> _Exercise instructions_: Up through the line that contains "Given: Select the Recent Documents tab", retype the entries exactly, beginning at the very first line.

*** Block opens ***

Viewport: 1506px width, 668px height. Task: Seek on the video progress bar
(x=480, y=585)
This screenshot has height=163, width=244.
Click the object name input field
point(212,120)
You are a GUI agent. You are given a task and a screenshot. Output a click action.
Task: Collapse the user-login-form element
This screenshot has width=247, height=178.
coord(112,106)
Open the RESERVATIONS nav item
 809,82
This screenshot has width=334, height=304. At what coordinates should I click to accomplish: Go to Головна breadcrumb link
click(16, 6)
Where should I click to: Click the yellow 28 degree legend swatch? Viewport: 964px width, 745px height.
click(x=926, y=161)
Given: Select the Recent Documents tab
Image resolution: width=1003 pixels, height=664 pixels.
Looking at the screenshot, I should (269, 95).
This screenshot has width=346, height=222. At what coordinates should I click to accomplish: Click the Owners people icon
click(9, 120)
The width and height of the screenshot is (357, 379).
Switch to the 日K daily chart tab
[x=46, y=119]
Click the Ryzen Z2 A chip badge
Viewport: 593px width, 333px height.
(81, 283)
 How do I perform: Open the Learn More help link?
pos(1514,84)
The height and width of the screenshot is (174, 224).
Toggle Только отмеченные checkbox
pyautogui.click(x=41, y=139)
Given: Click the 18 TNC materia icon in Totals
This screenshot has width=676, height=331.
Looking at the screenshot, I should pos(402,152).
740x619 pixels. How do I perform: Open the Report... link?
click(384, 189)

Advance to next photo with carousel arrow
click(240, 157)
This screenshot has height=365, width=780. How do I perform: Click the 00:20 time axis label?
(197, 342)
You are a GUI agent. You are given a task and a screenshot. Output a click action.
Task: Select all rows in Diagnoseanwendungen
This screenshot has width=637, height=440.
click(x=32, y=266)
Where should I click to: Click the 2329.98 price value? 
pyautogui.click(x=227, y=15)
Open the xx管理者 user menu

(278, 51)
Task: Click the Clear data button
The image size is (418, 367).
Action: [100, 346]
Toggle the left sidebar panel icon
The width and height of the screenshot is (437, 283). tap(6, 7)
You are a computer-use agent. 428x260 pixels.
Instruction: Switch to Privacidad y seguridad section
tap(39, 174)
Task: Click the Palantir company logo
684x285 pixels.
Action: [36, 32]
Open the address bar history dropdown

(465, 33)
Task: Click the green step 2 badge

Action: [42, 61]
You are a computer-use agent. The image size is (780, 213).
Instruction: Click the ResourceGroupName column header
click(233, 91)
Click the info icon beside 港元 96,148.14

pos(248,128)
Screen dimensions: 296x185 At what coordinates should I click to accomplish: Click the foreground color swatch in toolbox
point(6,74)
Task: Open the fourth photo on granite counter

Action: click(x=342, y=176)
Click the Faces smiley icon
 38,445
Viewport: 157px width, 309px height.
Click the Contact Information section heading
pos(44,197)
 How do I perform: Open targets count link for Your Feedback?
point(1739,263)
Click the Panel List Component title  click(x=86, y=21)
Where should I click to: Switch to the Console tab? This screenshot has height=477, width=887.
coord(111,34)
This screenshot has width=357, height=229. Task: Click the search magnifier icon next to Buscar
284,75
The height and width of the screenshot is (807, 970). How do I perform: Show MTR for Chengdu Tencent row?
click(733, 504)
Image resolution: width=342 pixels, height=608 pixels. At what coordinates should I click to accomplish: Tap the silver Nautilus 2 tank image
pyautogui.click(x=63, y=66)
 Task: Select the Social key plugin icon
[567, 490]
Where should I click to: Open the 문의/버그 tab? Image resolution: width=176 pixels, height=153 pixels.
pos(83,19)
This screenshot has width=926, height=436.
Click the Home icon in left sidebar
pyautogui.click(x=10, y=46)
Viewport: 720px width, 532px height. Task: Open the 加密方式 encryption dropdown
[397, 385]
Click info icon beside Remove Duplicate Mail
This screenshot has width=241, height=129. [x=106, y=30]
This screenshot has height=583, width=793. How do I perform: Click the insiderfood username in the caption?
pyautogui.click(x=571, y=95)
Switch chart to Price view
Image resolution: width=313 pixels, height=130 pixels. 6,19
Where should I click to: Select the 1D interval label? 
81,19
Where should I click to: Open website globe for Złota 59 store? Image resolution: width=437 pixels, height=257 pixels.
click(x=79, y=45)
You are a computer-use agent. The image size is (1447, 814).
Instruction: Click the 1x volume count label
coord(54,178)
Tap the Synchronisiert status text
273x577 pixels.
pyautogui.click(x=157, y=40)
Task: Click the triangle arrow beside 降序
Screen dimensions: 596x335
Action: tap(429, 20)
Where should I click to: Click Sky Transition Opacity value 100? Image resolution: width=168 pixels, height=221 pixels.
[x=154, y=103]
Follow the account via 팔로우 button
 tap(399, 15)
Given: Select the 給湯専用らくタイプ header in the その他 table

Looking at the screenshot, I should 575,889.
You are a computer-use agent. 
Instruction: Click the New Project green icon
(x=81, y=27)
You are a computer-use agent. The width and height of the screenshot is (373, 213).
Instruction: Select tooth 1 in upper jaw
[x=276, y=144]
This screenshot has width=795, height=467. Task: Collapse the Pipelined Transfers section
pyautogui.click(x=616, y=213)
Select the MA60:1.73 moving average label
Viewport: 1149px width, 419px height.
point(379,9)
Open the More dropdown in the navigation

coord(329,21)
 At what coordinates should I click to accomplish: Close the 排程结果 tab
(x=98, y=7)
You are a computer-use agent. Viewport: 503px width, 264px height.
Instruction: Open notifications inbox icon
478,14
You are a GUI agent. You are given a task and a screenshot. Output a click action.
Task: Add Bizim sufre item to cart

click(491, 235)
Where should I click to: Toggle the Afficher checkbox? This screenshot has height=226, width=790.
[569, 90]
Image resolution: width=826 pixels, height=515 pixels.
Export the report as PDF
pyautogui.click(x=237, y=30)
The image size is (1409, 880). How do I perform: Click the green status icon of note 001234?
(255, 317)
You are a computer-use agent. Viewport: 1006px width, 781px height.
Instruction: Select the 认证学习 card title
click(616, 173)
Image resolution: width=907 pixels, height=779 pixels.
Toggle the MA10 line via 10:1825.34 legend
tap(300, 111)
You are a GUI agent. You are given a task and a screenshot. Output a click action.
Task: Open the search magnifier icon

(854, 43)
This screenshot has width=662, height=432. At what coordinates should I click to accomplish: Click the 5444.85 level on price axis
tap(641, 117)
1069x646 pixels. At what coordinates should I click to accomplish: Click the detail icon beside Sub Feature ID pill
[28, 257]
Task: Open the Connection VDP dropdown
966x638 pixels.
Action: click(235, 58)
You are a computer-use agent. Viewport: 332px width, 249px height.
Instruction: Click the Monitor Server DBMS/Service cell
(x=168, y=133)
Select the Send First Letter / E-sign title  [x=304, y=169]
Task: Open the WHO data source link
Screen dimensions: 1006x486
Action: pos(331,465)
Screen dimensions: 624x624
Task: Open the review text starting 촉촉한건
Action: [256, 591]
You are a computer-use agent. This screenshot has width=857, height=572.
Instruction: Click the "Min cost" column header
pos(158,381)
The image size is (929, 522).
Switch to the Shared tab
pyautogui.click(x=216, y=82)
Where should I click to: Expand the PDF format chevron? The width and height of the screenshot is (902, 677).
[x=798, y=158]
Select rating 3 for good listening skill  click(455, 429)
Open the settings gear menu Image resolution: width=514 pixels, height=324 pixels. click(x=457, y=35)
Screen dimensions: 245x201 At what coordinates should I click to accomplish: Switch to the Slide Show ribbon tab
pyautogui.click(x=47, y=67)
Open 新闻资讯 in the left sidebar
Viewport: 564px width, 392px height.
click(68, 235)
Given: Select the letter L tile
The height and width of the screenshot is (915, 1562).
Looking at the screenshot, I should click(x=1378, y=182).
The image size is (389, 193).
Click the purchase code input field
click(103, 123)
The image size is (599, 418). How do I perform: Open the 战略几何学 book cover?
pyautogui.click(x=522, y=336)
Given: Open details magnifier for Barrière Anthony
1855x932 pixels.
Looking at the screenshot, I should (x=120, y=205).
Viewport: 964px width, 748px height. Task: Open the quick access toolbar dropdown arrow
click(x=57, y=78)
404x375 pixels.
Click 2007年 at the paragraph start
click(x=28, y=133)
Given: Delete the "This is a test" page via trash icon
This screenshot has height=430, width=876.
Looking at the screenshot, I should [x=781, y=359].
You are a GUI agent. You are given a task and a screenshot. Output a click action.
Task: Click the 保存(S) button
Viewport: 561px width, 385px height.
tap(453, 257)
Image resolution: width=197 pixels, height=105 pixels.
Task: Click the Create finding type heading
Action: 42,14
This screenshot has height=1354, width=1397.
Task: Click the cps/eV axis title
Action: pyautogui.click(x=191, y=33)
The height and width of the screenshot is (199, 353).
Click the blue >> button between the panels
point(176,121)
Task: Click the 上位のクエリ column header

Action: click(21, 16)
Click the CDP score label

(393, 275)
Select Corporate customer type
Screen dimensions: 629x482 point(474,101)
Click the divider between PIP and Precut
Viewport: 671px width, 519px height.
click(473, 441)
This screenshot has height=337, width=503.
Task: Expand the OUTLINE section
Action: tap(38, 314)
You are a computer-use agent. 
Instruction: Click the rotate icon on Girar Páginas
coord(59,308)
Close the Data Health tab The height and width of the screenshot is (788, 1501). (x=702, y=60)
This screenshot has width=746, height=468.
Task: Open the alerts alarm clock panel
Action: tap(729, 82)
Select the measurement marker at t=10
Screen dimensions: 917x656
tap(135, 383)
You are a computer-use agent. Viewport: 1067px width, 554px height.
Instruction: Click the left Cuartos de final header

*** Block closes ***

> _Reply to the task_:
Viewport: 1506px width, 668px height. Task: Seek on the video progress bar
(x=480, y=585)
This screenshot has height=163, width=244.
Click the object name input field
point(212,120)
You are a GUI agent. You are given a task and a screenshot. Output a click action.
Task: Collapse the user-login-form element
This screenshot has width=247, height=178.
coord(112,106)
Open the RESERVATIONS nav item
 809,82
This screenshot has width=334, height=304. At what coordinates should I click to accomplish: Go to Головна breadcrumb link
click(16, 6)
Where should I click to: Click the yellow 28 degree legend swatch? Viewport: 964px width, 745px height.
click(x=926, y=161)
Given: Select the Recent Documents tab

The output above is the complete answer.